── Dataset records

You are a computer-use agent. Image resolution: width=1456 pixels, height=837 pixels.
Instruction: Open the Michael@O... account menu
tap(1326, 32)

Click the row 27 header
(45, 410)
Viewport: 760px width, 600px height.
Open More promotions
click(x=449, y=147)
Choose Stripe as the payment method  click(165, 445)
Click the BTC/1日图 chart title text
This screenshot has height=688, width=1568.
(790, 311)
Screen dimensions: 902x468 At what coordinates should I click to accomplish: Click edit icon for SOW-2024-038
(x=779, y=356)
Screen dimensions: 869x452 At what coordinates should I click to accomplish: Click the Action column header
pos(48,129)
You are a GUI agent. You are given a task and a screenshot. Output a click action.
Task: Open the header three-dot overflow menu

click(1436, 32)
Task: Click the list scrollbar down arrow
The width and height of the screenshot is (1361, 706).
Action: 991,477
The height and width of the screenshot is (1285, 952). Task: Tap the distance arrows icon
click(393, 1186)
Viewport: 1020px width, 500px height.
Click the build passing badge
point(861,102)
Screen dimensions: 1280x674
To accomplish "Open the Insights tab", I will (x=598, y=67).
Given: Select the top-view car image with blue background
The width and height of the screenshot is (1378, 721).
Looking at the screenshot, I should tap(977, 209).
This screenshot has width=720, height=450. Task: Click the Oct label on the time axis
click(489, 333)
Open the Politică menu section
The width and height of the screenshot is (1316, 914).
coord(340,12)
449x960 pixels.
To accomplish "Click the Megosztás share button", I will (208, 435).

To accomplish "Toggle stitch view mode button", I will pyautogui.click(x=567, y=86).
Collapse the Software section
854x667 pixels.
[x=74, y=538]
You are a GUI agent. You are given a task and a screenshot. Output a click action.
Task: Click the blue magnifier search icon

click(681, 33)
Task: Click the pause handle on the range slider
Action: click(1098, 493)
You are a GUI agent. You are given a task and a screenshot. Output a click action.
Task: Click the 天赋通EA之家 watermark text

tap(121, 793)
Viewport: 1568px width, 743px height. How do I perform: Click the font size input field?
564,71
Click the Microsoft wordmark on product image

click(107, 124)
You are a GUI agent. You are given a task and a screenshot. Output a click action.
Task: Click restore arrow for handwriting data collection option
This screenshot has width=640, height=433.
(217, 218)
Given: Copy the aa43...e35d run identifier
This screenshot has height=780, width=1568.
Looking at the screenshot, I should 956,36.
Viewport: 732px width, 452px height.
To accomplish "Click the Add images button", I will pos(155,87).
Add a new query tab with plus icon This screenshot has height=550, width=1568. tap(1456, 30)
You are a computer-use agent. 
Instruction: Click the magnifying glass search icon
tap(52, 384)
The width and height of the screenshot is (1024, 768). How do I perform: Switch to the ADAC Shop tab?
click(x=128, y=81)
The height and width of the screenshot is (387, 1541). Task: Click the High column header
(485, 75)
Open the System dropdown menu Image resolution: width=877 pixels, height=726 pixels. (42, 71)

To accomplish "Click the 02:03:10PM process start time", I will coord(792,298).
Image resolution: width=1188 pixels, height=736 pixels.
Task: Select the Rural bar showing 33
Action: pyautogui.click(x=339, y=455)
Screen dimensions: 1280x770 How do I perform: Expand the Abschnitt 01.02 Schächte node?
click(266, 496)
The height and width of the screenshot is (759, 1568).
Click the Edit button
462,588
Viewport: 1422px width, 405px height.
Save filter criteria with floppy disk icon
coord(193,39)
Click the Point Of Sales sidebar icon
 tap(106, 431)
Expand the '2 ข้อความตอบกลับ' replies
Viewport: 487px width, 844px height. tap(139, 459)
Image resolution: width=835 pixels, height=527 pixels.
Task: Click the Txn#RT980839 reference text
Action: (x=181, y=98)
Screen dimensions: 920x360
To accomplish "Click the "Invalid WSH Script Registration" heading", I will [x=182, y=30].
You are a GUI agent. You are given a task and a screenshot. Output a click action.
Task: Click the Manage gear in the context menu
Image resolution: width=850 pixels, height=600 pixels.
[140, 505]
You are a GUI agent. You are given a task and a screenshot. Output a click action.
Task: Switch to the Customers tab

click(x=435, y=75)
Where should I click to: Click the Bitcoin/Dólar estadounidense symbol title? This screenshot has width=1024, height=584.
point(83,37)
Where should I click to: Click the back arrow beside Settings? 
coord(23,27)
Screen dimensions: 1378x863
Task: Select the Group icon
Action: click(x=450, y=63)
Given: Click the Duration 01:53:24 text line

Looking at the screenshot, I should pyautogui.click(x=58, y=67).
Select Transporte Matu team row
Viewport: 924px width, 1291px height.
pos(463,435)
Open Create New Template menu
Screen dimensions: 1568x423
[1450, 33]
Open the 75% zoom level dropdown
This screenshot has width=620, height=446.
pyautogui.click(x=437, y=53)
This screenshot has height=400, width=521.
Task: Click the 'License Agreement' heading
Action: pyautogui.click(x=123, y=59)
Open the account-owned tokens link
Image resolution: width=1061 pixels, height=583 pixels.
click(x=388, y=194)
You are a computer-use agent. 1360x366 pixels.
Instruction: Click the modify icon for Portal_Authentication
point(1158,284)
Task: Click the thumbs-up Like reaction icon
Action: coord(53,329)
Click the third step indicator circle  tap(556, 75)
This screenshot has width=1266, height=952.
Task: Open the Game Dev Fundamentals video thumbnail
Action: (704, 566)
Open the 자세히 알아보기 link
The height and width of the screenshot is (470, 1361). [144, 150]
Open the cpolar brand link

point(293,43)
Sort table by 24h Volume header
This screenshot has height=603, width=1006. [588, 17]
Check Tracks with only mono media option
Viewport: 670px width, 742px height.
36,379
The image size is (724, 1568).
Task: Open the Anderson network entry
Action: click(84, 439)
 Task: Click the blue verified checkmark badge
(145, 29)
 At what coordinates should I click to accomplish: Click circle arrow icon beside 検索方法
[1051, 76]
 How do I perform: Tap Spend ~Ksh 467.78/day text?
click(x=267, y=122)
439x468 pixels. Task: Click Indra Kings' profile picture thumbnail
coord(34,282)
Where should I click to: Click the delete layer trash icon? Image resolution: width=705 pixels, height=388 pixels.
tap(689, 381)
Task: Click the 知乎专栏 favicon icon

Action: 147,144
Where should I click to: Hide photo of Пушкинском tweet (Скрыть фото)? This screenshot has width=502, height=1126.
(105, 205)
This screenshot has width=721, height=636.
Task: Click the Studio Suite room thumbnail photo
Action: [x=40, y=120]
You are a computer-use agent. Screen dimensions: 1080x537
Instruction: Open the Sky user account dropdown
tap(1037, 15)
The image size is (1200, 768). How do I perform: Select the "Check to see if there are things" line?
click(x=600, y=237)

────

• Task details:
Would you show each line of the material above that contains the string "section"?

• Result of the exercise:
Open the Politică menu section
Collapse the Software section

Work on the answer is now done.